PASSAGE SHOWN -
*****
Backend selection process

If backends option is set to 'auto' (or not specified), the hook performs auto-detection of used backends, by scanning the code for matplotlib.use() function calls with literal arguments. For example, matplotlib.use('TkAgg') being used in the code results in the TkAgg backend being collected. If no such calls are found, the default backend is determined as the first importable GUI-based backend, using the same priority list as internally used by the matplotlib.get_backend() and matplotlib.pyplot.switch_backend() functions: ['MacOSX', 'Qt5Agg', 'Gtk3Agg', 'TkAgg', 'WxAgg']. If no GUI-based backend is importable, the headless 'Agg' is collected instead.

Note

Due to limitations of the bytecode-scanning approach, only specific forms of matplotlib.use() invocation can be automatically detected. The backend must be specified as string literal (as opposed to being passed via a variable). The second optional argument, force, can also be specified, but it must also be a literal and must not be specified as a keyword argument:

import matplotlib

matplotlib.use('TkAgg')  # detected
matplotlib.use('TkAgg', False)  # detected

backend = 'TkAgg'
matplotlib.use(backend)  # not detected

matplotlib.use('TkAgg', force=False)  # not detected

In addition to matplotlib module name, its common alias, mpl is also recognized:

import matplotlib as mpl
mpl.use('TkAgg')  # detected

Importing the function from the module should also work:

from matplotlib import use
use('TkAgg')  # detected

If backends option is set to 'all', all (importable) backends are selected, which corresponds to the behavior of PyInstaller 4.x and earlier. The list of importable backends depends on the packages installed in the environment; for example, the Qt5Agg backend becomes importable if either the PyQt5 or the PySide2 package is installed.

Otherwise, the value of the backends option is treated as a backend name (if it is a string) or a list of backend names (if it is a list). In the case of user-provided backend names, no additional validation is performed; the backends are collected regardless of whether they are importable or not.

Example

a = Analysis(
    ["my-matplotlib-app.py"],
    ...,
    hooksconfig={
        "matplotlib": {
            "backends": "auto",  # auto-detect; the default behavior
            # "backends": "all",  # collect all backends
            # "backends": "TkAgg",  # collect a specific backend
            # "backends": ["TkAgg", "Qt5Agg"],  # collect multiple backends
        },
    },
    ...,
)

Note

The Qt5Agg backend code conditionally imports all Qt bindings packages (PySide2, PyQt5, PySide6, and PyQt6). Therefore, if all are installed in your environment, PyInstaller will end up collecting all. In addition to increasing the frozen application’s size, this might also cause conflicts between the collected versions of the shared libraries. To prevent that, use the --exclude-module option to exclude the extraneous Qt bindings packags (i.e., if you want to use PyQt5, use --exclude-module PySide2, --exclude-module PyQt6, and --exclude-module PySide6).
*****
DATA SECTION -
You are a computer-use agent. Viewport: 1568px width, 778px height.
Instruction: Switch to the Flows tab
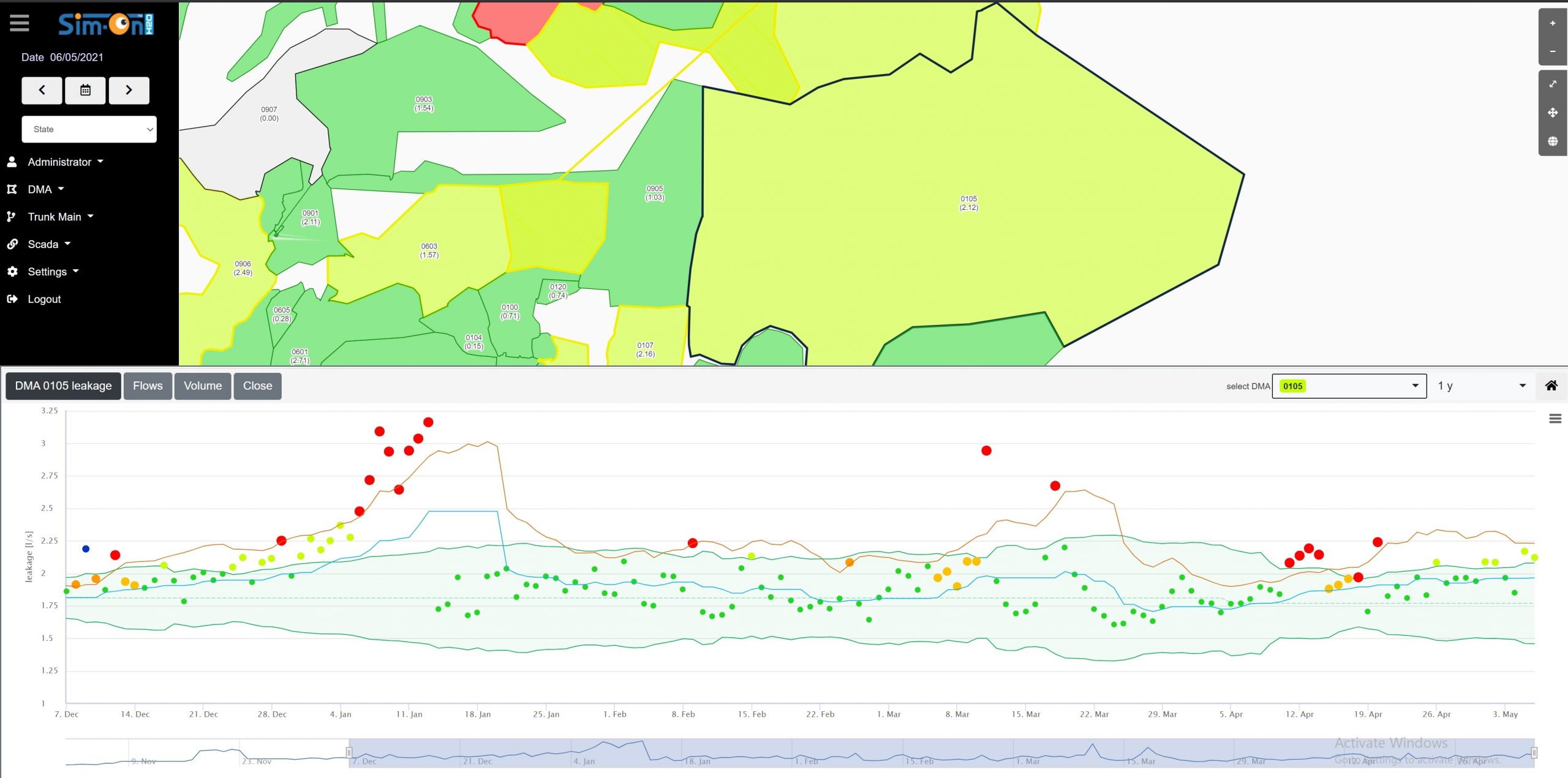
*****
SET TASK 1 - In the backend selection text, starting at "Importing the function" and ending at "importable or not.", write that part again with "importable" switched to "loadable".
SET TASK 2 - According to the backend selection text, why should you use the --exclude-module option to leave out extra Qt bindings packages? Answer in one to three sentences.
SET TASK 3 - Write the next part of the backend selection text, picking up right after its final sentence.

REPLY 1 -
Importing the function from the module should also work:

from matplotlib import use
use('TkAgg')  # detected

If backends option is set to 'all', all (loadable) backends are selected, which corresponds to the behavior of PyInstaller 4.x and earlier. The list of loadable backends depends on the packages installed in the environment; for example, the Qt5Agg backend becomes loadable if either the PyQt5 or the PySide2 package is installed.

Otherwise, the value of the backends option is treated as a backend name (if it is a string) or a list of backend names (if it is a list). In the case of user-provided backend names, no additional validation is performed; the backends are collected regardless of whether they are loadable or not.

REPLY 2 - The Qt5Agg backend code conditionally imports all the Qt bindings packages (PySide2, PyQt5, PySide6, and PyQt6). If all of them are installed, PyInstaller collects all of them. That makes the frozen application larger and can cause conflicts between the collected versions of the shared libraries.

REPLY 3 -
Starting with PyInstaller 6.5, multiple Qt bindings in a frozen application are explicitly disallowed - the build process aborts with an error if hooks for more than one Qt bindings package are executed. Therefore, matplotlib hook automatically attempts to select Qt bindings to use, based on the following heuristics: first, we check whether hooks for any Qt bindings have already been run; if they have, those bindings are selected. If not, the QT_API environment variable is read; if it is set and contains a valid Qt bindings package name, those bindings are selected. If not, one of the available Qt bindings is selected. Once a Qt bindings package is selected, all other (potentially available) Qt bindings packages are excluded from the hooked module, to prevent their collection due to conditional imports in the hooked module.

This means that if your entry-point script explicitly imports a Qt bindings package before importing matplotlib, those bindings should be chosen automatically. On the other hand, if your program uses matplotlib without importing Qt bindings on its own, the Qt bindings to be collected are auto-selected, based on what is available in the build environment. This auto-selection can be overridden by setting the QT_API environment variable before running PyInstaller. In this particular case, an environment variable is used instead of hooks configuration mechanism because Qt bindings selection might be performed across several hooks for different packages.

Adding an option to the hook

Implementing support for hook options requires access to hook_api object, which is available only when hook implements the hook(hook_api) function (as described here).

The value of a hook’s configuration option can be obtained using the get_hook_config() function:

# hook-mypackage.py
from PyInstaller.utils.hooks import get_hook_config

# Processing unrelated to hook options, using global hook values
binaries, datas, hiddenimports = ...

# Collect extra data
def hook(hook_api):
    # Boolean option 'collect_extra_data'
    if get_hook_config(hook_api, 'mypackage', 'collect_extra_data'):
        extra_datas = ...  # Collect extra data
        hook_api.add_datas(extra_datas)

After implementing option handling in the hook, please add a section documenting it under Supported hooks and options, to inform the users of the option’s availability and the meaning of its value(s).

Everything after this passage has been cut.